In November 2018, the film adaptation of the Polish journalist Ryszard Kapuscinski’s Another Day of Life: Angola 1975, originally published in 1976, arrived at Portuguese cinemas1. Kapuscinski was a war correspondent for much of his professional life, (1932-2007) and closely followed the independence processes of several countries in Africa and beyond. In Another Day of Life, the journalist records his testimony about Angola’s transition to independence and the escalation of the armed conflict between September and November 1975. Having observed the exodus of Portuguese military forces and settlers by the air bridge in Luanda, the journalist decides to go to the southern region of the country, from whence they have little news. During his trip, he notes how the Cold War is being played out in Angola: he witnesses South Africa’s second incursion to the Namibian border and the arrival of the first contingent of the Cuban army in Luanda on 19 October 1975. His literary reportage of his Angolan experience has now been adapted for cinema by Spanish documentary maker Raúl de la Fuente (1974) and the Polish animator Damian Nenow (1983), in a transnational production from Spain, Poland, Belgium, Germany and Hungary.

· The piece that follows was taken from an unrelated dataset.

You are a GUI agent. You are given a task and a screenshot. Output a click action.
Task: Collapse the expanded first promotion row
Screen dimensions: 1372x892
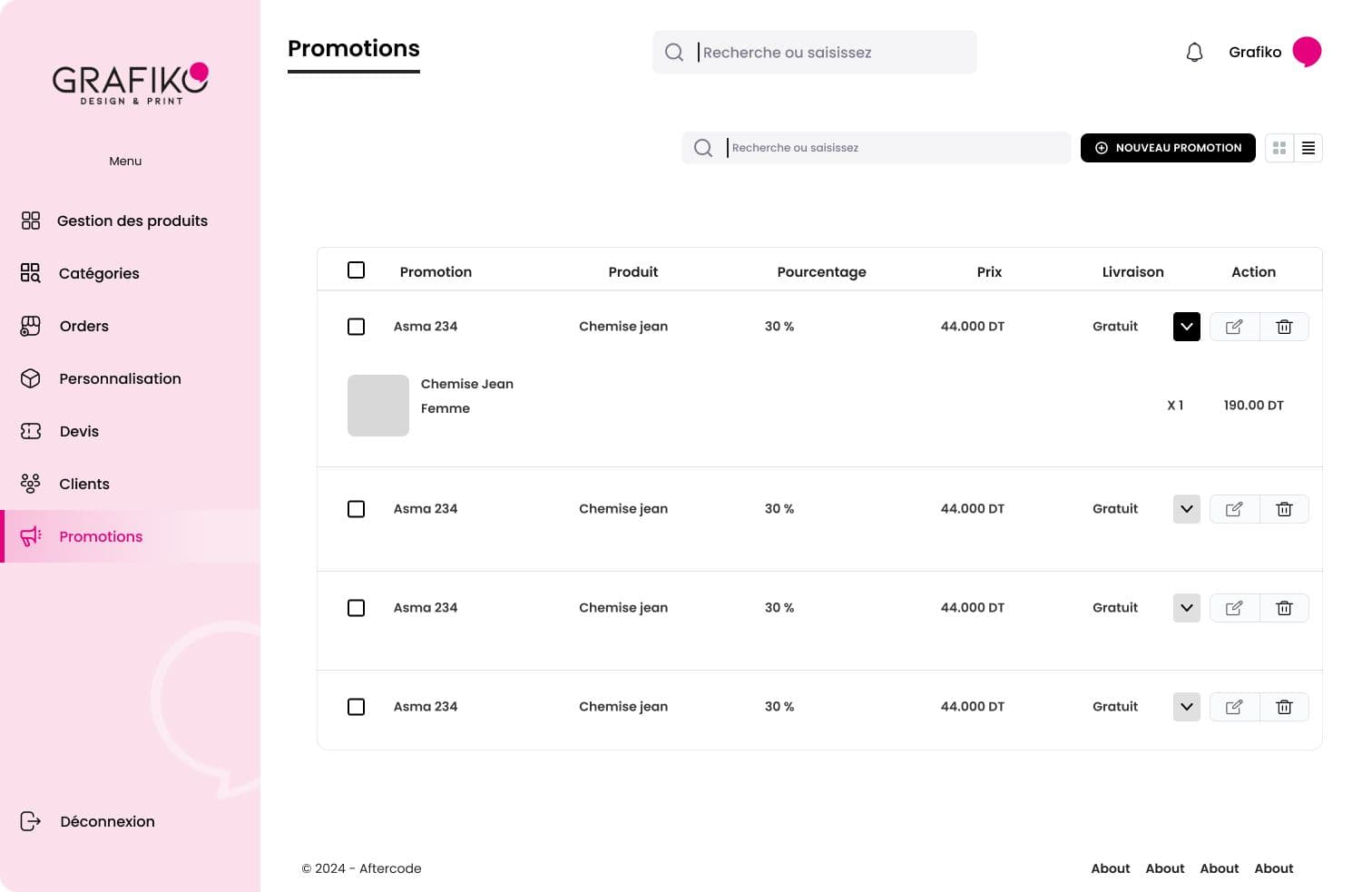(x=1186, y=327)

The film innovatively blends two genres often thought of as opposites: documentary, which seeks to represent reality, and animation, that offers us fictional, alternative, and even surreal realities. This experimental attitude towards generic boundaries works well with Kapuscinski’s journalistic style, which oscillates between reporting and fiction. Another Day of Life is unique in this sense. Maybe it’s also good journalism. It is, without a doubt, great literature2. The film’s innovative hybridity necessarily shapes its visual (documentary and animation) language. The levity with which real facts and concrete people are treated becomes perplexing. They become diluted in a story of adventure, war, espionage and power struggle on a global scale. It seems it was these elements in the book that inspired the directors to make a film of it. Another Day of Life focusses on the adventures of Ryszard Kapuscinski himself. Angola is a mere context. The journalist dominates the textual and visual narrative. The camera plays close attention to his face, portraying him as someone with strong emotions and great humanity. Like him, the other central figures in the story are also white. These range from informants in Luanda to Commander Farrusco, who joined the MPLA after finishing his commission in the Portuguese colonial army. Farrusco lead the resistance in the “last” MPLA strongholds in Pereira d’Eça in the south. The black public is only given serious attention in one scene, and even then is represented through colonial tropes portraying them as aliented from the political situation and the conflict. They are preoccupied with daily life in the musseques, where music, alcohol and parties apparently occupy all their time. Black women are hypersexualized. This film also shows how Angolan society, as the journalist found and lived it, was deeply fractured along political, social and racial lines.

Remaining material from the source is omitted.